Philosopher

Pour beaucoup de non-initiés, philosopher, c’est principalement discuter. Dire ce que l’on veut, parler pour parler, tenir de grands discours sans autre souci que celui d’être vu, entendu et admiré, pour d’autres il s’agit d’une nouvelle psychothérapie de groupe.
Or il me semble que philosopher implique un travail réel : l’exigence de s’arracher à l’opinion, la sienne propre en particulier, à travers l’autre, concitoyen vivant ou auteur disparu. Sans tomber dans l’excès inverse qui consiste à nier la subjectivité en abusant de l’érudition, l’ascèse et le travail sur soi sont au cœur de cette activité, afin de permettre à l’être singulier de se constituer. Le poujadisme qui consiste à affirmer «Tous philosophes», «Pas besoin de livres» ou «Tout le monde a raison», sans autres préambules ou considérations, assignent la pensée à ce qu’elle a de plus creux.
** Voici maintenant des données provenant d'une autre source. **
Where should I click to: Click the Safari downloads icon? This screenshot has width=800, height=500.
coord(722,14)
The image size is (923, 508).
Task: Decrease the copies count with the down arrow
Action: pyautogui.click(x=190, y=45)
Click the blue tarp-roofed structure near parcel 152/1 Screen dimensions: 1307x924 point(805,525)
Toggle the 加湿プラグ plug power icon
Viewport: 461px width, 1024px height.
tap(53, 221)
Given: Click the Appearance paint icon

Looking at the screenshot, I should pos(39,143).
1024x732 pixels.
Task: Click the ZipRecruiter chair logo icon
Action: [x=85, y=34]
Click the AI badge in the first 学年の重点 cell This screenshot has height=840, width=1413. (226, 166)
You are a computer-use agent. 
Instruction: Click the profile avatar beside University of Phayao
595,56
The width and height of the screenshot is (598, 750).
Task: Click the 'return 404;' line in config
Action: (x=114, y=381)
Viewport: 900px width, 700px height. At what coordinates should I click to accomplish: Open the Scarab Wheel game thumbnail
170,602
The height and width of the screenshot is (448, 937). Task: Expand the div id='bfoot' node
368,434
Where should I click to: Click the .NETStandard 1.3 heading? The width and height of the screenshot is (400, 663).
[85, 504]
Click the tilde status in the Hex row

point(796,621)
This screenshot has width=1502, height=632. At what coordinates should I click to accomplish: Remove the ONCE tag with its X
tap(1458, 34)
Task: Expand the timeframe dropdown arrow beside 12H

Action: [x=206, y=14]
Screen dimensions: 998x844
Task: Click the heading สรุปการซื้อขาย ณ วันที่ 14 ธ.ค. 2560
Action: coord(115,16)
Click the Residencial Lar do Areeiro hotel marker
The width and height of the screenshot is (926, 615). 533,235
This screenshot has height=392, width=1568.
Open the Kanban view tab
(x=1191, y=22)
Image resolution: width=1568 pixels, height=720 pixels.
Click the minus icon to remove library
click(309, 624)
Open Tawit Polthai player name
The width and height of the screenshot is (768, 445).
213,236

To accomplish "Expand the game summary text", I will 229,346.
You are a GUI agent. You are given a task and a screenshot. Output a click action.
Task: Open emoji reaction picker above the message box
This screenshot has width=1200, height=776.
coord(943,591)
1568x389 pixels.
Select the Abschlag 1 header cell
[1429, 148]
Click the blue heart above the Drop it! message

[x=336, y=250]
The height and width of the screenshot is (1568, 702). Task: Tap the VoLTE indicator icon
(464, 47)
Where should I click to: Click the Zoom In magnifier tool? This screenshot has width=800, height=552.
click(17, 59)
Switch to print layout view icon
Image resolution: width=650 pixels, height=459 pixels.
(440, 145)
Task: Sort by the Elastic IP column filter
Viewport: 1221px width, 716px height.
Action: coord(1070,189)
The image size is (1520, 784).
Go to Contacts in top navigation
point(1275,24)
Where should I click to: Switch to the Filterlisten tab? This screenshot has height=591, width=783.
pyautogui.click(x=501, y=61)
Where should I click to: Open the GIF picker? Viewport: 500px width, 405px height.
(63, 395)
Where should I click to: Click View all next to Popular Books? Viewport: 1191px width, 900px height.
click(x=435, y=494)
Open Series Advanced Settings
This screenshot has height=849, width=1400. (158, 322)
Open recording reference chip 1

Mêmes écueils que décrits chez Platon : d’un côté les sophistes qui savent et colportent un savoir, de l’autre des individus qui se contentent de débiter des phrases dont ils ignorent l’origine, la nature, le contenu et les implications. Comment tracer une voie entre Charybde et Scylla, un passage aussi ténu qu’une lame de rasoir ? Entre ceux qui attendent que l’on fasse cours et ceux qui veulent uniquement avoir raison, comment instaurer un philosopher digne de ce nom ?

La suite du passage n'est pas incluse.